■ **Given exercise**: Copy the mailing-list message below from "I've tried to" up to and including "system failed)).", renaming "testlab" as "lab".

■ **Extracted text**:
━━━━

All of lore.kernel.org
 help / color / mirror / Atom feed
From: Jesper Dangaard Brouer <brouer@redhat.com>
To: Andrew Morton <akpm@linux-foundation.org>
Cc: Mel Gorman <mgorman@techsingularity.net>,
	willy@infradead.org, peterz@infradead.org, pagupta@redhat.com,
	ttoukan.linux@gmail.com, tariqt@mellanox.com,
	netdev@vger.kernel.org, saeedm@mellanox.com,
	linux-kernel@vger.kernel.org, linux-mm@kvack.org,
	brouer@redhat.com
Subject: Re: [PATCH] mm, page_alloc: re-enable softirq use of per-cpu page allocator
Date: Fri, 14 Apr 2017 12:10:27 +0200	[thread overview]
Message-ID: <20170414121027.079e5a4c@redhat.com> (raw)
In-Reply-To: <20170410142616.6d37a11904dd153298cf7f3b@linux-foundation.org>

On Mon, 10 Apr 2017 14:26:16 -0700
Andrew Morton <akpm@linux-foundation.org> wrote:

> On Mon, 10 Apr 2017 16:08:21 +0100 Mel Gorman <mgorman@techsingularity.net> wrote:
> 
> > IRQ context were excluded from using the Per-Cpu-Pages (PCP) lists caching
> > of order-0 pages in commit 374ad05ab64d ("mm, page_alloc: only use per-cpu
> > allocator for irq-safe requests").
> > 
> > This unfortunately also included excluded SoftIRQ.  This hurt the performance
> > for the use-case of refilling DMA RX rings in softirq context.  
> 
> Out of curiosity: by how much did it "hurt"?
>
> <ruffles through the archives>
> 
> Tariq found:
> 
> : I disabled the page-cache (recycle) mechanism to stress the page
> : allocator, and see a drastic degradation in BW, from 47.5 G in v4.10 to
> : 31.4 G in v4.11-rc1 (34% drop).

I've tried to reproduce this in my home testlab, using ConnectX-4 dual
100Gbit/s. Hardware limits cause that I cannot reach 100Gbit/s, once a
memory copy is performed.  (Word of warning: you need PCIe Gen3 width
16 (which I do have) to handle 100Gbit/s, and the memory bandwidth of
the system also need something like 2x 12500MBytes/s (which is where my
system failed)).

The mlx5 driver have a driver local page recycler, which I can see fail
between 29%-38% of the time, with 8 parallel netperf TCP_STREAMs.  I
speculate adding more streams will make in fail more.  To factor out
the driver recycler, I simply disable it (like I believe Tariq also did).

With disabled-mlx5-recycler, 8 parallel netperf TCP_STREAMs:

Baseline v4.10.0  : 60316 Mbit/s
Current 4.11.0-rc6: 47491 Mbit/s
This patch        : 60662 Mbit/s

While this patch does "fix" the performance regression, it does not
bring any noticeable improvement (as my micro-bench also indicated),
thus I feel our previous optimization is almost nullified. (p.s. It
does feel wrong to argue against my own patch ;-)).

━━━━

■ **Dataset**:
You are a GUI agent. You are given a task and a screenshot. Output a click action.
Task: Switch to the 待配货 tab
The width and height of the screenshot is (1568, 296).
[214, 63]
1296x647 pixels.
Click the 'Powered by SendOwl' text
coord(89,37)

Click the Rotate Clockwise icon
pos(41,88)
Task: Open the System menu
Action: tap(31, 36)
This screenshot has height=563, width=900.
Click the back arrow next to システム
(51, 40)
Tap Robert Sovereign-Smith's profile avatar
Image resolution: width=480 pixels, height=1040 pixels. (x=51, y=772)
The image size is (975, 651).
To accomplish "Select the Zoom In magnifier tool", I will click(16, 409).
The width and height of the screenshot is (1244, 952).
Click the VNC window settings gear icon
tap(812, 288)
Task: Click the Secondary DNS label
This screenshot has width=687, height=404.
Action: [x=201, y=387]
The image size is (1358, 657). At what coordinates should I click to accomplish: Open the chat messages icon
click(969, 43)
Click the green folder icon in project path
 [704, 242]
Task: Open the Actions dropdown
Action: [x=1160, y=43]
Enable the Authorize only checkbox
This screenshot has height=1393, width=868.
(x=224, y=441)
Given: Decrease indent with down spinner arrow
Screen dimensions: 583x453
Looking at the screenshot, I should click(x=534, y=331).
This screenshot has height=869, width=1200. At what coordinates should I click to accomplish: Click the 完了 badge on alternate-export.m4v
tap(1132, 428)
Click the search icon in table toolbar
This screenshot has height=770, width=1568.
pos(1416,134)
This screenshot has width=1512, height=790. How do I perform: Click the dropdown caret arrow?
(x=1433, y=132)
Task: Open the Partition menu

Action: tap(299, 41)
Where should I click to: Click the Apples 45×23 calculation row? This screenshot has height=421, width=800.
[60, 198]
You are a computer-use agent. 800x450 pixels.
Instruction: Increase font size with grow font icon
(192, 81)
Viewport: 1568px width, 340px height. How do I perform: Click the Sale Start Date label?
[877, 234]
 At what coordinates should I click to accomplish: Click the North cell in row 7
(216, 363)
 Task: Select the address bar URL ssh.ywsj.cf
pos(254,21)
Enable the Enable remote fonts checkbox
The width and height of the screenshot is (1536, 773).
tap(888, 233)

━━━━

■ **Exercise response**:
I've tried to reproduce this in my home lab, using ConnectX-4 dual
100Gbit/s. Hardware limits cause that I cannot reach 100Gbit/s, once a
memory copy is performed.  (Word of warning: you need PCIe Gen3 width
16 (which I do have) to handle 100Gbit/s, and the memory bandwidth of
the system also need something like 2x 12500MBytes/s (which is where my
system failed)).